Text block>
========

Despite the economic turmoil, the bruising two year run for the presidency, and the continued danger around the world there is still much to be thankful for.

  • We have not been attacked since 2001 due to the efforts of President Bush and his administration
  • We have had another election, this one a particularly historic one, and we are in the midst of another peaceful transition of power, something that is the marvel of the world that we have been able to do this for over two hundred years.
  • There is talk about the worst economic times since the Great Depression, which is what we typically hear each election season such that it trivializes those hard times.  These are probably the worst economic times since the Carter Administration, but even with that interest rates are no where near the 20%+ they were back then, unemployment is still in single digits, lower than in the Carter years and no where near the 25% of the Great Depression
  • Business is being conducted,  jobs are being posted, and we will get through this

It is a time to reflect on what we have, despite the challenges, and how great this country is.  To help me stay grounded I have always enjoyed reading two articles that are published each year at this time in the Wall Street Journal.  The first tells the story of the Pilgrims and their journey to the New World and how having made that decision there was no turning back. You can follow the link to it here, The Desolate Wilderness.

The second article is called And The Fair Land which was written in 1961.  It seems that a number of the things it mentions are still current.  It is a testament to the fact that we will always have challenges, but as Americans, we will find a way to overcome them.  The key to this is to allow the American people the freedom and liberty to try, experiment, and find solutions.  The less government gets in the way, the more confident I am that we are only limited in by our imagination.

========

[Saved entries]
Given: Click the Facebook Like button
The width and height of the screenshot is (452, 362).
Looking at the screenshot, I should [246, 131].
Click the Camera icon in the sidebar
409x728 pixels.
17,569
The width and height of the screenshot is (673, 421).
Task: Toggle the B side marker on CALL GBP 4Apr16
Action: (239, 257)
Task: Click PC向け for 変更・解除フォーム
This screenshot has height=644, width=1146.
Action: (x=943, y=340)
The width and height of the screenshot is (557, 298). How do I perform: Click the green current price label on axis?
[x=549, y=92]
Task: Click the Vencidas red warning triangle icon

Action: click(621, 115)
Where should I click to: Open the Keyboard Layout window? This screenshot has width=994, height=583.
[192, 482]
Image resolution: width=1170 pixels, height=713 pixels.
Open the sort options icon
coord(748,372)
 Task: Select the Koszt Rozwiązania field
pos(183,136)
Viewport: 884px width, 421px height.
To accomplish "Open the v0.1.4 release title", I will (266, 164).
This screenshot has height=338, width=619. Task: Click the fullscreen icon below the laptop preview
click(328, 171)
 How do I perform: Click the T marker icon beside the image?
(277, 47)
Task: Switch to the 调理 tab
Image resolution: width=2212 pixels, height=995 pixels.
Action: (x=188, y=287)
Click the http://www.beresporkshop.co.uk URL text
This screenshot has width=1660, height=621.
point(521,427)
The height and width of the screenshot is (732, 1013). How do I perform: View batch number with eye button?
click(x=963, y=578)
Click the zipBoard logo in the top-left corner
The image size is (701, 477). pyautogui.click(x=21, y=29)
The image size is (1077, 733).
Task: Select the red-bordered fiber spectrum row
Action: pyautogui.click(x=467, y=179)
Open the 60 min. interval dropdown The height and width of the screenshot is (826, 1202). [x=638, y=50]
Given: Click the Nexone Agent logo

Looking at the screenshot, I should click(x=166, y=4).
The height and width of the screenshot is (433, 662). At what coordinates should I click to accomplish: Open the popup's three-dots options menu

========

Exercise goal> In the text about being thankful, why does the writer say current economic times are not the worst since the Great Depression?

Answer> Interest rates are nowhere near the 20%+ of the Carter years. Unemployment is still in single digits, lower than under Carter and far below the 25% of the Great Depression. The writer judges these probably the worst times since the Carter Administration instead.